■ **WORK REQUEST**:
Produce word for word the lines of the data below running from the one that has "Save my name, email, and" to the one that has "Name (44, 910)", inclusive, and no others.
::::::::::
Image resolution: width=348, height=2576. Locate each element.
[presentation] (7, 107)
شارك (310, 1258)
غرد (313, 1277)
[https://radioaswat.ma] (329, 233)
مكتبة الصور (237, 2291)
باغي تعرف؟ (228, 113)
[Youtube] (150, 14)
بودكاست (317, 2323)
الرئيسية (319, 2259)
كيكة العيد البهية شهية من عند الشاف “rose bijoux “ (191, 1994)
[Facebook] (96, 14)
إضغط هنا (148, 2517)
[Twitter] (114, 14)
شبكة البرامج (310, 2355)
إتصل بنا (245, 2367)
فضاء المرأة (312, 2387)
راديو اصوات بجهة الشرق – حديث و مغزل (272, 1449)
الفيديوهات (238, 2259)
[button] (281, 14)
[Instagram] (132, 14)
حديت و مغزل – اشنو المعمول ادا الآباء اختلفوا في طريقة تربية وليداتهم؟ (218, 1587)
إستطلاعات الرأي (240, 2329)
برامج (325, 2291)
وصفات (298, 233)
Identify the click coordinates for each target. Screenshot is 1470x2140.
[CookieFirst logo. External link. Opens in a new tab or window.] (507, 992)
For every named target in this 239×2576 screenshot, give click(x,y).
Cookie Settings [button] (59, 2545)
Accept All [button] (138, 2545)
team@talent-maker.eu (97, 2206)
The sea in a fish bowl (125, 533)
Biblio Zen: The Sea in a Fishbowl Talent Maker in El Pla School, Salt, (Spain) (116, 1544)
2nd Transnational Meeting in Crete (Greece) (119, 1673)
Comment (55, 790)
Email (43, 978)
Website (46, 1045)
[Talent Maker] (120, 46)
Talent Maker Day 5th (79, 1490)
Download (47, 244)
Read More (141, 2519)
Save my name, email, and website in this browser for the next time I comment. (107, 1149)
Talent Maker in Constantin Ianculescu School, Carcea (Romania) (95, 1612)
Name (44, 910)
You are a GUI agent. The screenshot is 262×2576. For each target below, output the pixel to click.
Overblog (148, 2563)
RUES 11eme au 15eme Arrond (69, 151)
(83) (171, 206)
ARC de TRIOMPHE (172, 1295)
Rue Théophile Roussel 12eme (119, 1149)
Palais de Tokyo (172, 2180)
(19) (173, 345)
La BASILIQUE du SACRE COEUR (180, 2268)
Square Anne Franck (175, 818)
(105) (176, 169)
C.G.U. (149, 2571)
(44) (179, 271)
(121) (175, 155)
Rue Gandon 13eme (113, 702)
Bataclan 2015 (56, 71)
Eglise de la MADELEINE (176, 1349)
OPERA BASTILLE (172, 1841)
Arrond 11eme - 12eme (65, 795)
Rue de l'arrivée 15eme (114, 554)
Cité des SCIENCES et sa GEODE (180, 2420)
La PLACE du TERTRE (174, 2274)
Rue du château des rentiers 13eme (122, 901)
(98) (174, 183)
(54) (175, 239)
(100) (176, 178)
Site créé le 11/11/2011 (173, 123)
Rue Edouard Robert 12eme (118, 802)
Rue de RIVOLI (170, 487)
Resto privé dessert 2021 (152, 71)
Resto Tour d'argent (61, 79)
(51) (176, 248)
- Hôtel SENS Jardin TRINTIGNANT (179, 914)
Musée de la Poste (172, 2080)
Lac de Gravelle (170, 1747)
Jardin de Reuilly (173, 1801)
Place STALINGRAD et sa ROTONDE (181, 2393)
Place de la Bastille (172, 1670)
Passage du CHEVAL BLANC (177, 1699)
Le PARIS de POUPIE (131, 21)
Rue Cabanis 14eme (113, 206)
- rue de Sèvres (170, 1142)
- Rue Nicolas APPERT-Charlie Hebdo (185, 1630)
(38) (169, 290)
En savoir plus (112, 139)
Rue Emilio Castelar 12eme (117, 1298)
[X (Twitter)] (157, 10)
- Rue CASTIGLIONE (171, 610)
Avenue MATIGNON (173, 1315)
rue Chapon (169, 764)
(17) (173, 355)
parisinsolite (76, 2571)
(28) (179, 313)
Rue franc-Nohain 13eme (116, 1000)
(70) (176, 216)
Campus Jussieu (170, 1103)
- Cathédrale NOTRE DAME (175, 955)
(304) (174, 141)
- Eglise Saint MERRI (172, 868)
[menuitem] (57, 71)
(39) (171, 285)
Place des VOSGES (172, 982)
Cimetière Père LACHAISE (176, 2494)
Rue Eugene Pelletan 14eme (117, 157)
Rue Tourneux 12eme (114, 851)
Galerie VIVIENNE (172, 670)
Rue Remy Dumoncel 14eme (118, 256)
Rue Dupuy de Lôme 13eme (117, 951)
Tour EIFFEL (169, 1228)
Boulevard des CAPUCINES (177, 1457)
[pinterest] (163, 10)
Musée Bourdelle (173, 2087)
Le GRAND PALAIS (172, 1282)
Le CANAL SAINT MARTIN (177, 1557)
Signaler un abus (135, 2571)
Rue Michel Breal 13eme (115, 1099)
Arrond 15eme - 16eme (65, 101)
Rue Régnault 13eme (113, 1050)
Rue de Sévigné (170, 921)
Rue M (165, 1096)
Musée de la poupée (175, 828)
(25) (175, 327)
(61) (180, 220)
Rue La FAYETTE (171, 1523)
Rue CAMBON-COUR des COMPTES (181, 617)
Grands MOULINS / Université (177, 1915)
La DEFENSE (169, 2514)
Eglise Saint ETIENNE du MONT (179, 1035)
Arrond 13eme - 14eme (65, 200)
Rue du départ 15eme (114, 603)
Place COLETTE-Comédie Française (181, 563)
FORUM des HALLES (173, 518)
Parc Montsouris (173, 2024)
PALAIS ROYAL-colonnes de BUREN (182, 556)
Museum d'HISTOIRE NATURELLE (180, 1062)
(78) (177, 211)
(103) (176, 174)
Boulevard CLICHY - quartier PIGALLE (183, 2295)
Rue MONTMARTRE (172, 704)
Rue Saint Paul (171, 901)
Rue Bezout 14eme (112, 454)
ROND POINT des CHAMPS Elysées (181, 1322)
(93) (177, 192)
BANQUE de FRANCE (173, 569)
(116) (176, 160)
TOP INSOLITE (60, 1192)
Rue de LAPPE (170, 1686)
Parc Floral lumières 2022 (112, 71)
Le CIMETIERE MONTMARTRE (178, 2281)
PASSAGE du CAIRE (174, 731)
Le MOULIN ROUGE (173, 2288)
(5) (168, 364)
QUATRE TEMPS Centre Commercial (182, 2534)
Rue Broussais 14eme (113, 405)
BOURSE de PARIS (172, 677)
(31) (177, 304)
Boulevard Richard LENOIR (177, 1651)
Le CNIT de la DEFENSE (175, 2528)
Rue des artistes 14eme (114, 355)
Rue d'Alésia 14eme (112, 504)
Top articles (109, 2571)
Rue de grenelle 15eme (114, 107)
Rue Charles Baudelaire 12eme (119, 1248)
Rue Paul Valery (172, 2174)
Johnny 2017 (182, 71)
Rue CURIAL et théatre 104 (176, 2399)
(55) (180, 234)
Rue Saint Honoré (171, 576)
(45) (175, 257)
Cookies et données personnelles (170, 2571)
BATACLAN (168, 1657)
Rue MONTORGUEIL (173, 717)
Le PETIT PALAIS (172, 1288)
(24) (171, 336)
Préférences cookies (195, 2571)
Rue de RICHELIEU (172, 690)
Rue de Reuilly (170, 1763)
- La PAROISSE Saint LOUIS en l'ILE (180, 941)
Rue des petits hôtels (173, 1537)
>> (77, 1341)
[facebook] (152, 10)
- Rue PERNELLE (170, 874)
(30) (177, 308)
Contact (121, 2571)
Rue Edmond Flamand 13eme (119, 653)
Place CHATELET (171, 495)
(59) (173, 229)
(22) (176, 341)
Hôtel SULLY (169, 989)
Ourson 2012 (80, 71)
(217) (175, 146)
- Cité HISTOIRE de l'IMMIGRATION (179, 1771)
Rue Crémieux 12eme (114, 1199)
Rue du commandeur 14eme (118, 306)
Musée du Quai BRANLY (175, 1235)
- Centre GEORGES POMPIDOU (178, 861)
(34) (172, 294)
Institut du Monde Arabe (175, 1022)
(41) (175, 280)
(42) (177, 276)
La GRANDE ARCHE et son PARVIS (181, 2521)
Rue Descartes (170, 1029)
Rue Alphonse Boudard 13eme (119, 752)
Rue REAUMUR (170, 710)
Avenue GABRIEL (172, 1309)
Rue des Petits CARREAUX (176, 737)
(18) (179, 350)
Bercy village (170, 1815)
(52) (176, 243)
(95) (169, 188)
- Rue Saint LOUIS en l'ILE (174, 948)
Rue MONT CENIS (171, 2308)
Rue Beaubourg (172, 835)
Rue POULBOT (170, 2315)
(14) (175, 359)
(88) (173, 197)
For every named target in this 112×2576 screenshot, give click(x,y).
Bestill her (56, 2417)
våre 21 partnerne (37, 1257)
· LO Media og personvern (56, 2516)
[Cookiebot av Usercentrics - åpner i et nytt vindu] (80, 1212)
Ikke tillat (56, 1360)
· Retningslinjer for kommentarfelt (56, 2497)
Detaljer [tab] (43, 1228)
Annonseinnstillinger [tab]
::::::::::
■ **WRITTEN ANSWER**:
Save my name, email, and website in this browser for the next time I comment. (107, 1149)
Talent Maker in Constantin Ianculescu School, Carcea (Romania) (95, 1612)
Name (44, 910)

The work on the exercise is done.